In My Own Words - Hearing ups and downs by Rabbi Rachel Esserman

Life with a hearing impairment is an adventure and those who know me well know that I’m not particularly fond of adventures. My idea of excitement is to learn that an author I like has a new book coming out, or something nice has happened to a friend. When I originally planned this column, I only had good news to share, but other recent events reminded me that being able to hear is not something to take for granted.
The good news is that for the first time in almost 20 years I’ve had music on in the background at my house. That doesn’t sound like much, does it? But, for someone who almost always had music playing and then was unable to hear it, it is a big deal. I’ve pulled some CDs from the basement and have been listening to them. Some of the music I remember and can hear the melody and understand the words. Other music seems completely unfamiliar – the songs blend into each other and I can’t tell when one has ended and another started – but at least it sounds like music. Previously, music was just noise – and distressful noise at that. I used to leave the room if someone was playing music and, in most public places, it’s still unpleasant if it’s loud enough for me to hear. However, I’m thrilled to have any music available. Some favorite songs still fill me with an indescribable joy.
I had a scare a few weeks ago when I realized that I was not hearing as well with my left ear – the one with the hearing aid, not the cochlear implant. The sound was muffled worse than normal. The sound in that ear is staticky at the best of times, but, for the most part, the hearing aid complements the CI. What was also disturbing is that the lack of sound meant I was hearing a low level of buzzing/ringing in that ear. Fortunately, the problem was easily solved. There was wax in my hearing aid mold and in my ear, and, once that was cleared, things returned to normal (or rather, what’s normal for that ear). Wearing the CI and the hearing aid help keep the ringing/buzzing under control, which is a good thing because, when I don’t have them in, that noise can become very loud. Just think of an irritating sound that you can’t escape because it’s in your head. So, I am grateful that my devices make my life far more pleasant than it would be otherwise.
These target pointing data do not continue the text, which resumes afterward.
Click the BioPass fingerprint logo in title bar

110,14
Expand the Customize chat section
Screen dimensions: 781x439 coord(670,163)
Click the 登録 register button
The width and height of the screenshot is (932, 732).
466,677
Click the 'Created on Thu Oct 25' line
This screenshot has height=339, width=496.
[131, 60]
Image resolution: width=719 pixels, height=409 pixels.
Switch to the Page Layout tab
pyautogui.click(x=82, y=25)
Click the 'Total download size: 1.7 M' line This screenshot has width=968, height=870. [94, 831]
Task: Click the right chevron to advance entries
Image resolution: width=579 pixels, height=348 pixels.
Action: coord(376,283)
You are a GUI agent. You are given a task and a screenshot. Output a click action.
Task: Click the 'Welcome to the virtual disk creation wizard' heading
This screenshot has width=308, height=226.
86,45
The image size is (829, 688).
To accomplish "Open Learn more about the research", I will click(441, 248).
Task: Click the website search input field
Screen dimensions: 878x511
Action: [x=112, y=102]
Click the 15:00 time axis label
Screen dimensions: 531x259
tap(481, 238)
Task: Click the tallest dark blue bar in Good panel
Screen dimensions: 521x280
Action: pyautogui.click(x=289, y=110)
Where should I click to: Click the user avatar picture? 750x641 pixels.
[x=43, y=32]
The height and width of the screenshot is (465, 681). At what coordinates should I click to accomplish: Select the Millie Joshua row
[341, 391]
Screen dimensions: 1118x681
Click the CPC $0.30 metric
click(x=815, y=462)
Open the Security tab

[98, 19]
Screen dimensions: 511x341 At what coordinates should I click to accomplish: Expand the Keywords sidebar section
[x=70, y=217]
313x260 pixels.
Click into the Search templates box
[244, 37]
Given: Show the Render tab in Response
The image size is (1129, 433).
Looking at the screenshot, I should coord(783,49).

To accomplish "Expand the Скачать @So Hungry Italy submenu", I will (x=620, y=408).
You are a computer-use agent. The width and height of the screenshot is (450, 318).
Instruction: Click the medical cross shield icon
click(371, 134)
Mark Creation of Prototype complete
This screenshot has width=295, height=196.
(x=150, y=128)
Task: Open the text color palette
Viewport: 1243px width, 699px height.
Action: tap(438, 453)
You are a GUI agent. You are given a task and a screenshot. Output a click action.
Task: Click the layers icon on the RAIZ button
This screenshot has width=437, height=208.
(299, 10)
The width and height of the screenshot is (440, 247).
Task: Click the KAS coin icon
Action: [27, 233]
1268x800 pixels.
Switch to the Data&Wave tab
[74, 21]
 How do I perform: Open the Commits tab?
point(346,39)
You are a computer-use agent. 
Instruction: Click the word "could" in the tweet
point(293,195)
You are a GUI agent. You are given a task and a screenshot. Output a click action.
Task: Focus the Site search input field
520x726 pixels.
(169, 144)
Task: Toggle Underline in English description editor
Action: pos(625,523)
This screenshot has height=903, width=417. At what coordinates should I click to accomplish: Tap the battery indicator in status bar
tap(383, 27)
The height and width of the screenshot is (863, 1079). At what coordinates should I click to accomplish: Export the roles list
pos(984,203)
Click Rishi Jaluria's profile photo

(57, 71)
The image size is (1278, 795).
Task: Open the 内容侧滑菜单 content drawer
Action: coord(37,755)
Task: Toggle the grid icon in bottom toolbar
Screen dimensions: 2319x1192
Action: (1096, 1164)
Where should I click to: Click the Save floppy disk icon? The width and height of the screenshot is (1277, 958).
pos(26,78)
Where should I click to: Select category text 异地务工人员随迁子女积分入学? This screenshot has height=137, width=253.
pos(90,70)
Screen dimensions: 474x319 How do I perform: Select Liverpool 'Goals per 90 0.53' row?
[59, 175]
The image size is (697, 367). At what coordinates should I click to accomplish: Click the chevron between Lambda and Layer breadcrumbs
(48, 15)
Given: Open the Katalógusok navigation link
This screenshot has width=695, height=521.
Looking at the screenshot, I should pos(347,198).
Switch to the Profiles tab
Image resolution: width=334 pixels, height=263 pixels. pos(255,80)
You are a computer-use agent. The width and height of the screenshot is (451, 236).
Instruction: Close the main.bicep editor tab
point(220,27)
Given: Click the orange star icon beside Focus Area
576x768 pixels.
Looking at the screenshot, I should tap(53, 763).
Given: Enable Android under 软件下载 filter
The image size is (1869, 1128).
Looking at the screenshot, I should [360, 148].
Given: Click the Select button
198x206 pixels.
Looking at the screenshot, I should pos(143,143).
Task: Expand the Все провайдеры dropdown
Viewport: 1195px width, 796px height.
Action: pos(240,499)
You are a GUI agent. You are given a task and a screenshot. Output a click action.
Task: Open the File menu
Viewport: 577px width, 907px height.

Unfortunately, I was reminded of another downside of a hearing impairment when I had to make a phone call to a New York state agency. At home, I have a captioned phone: it types what the person says. To make things simpler for everyone, I tell people that I have a hearing impairment and that I may be delayed in answering if I have to read the captioning. With the CI, I can actually get some speech, which usually makes the process easier. However, even when I explained this to the two people I talked to, they didn’t seem to understand. My captioned phone typed “person inaudible” and I had to keep reminding them to speak louder and clearer. This also meant I was unable to hear them, which made the process even more difficult. The first person understood better than the second. The second only realized there was a problem when I read back what the machine had typed, which made no sense. I was so frustrated after a half hour of this that I was ready to scream. It didn’t help to be told at the end of the conversation that the phone call was a waste of time because, even though New York state sent out a letter saying I had to make the call, there was already a change in state policy that made it unnecessary. 
Some days I almost forget I have a hearing impairment. Other days, I miss a great deal and/or have no idea what is being said around me. How I cope depends on what else is happening in my life. While I am grateful for the help I get from my hearing devices, there are still times I wish I could escape from this world of indecipherable sound and noise. Then, of course, I acknowledge that I don’t really want to separate myself from my community, no matter how tempting it seems at times. I also know there are disabilities that are far worse than mine and I remind myself to be grateful for all I do have.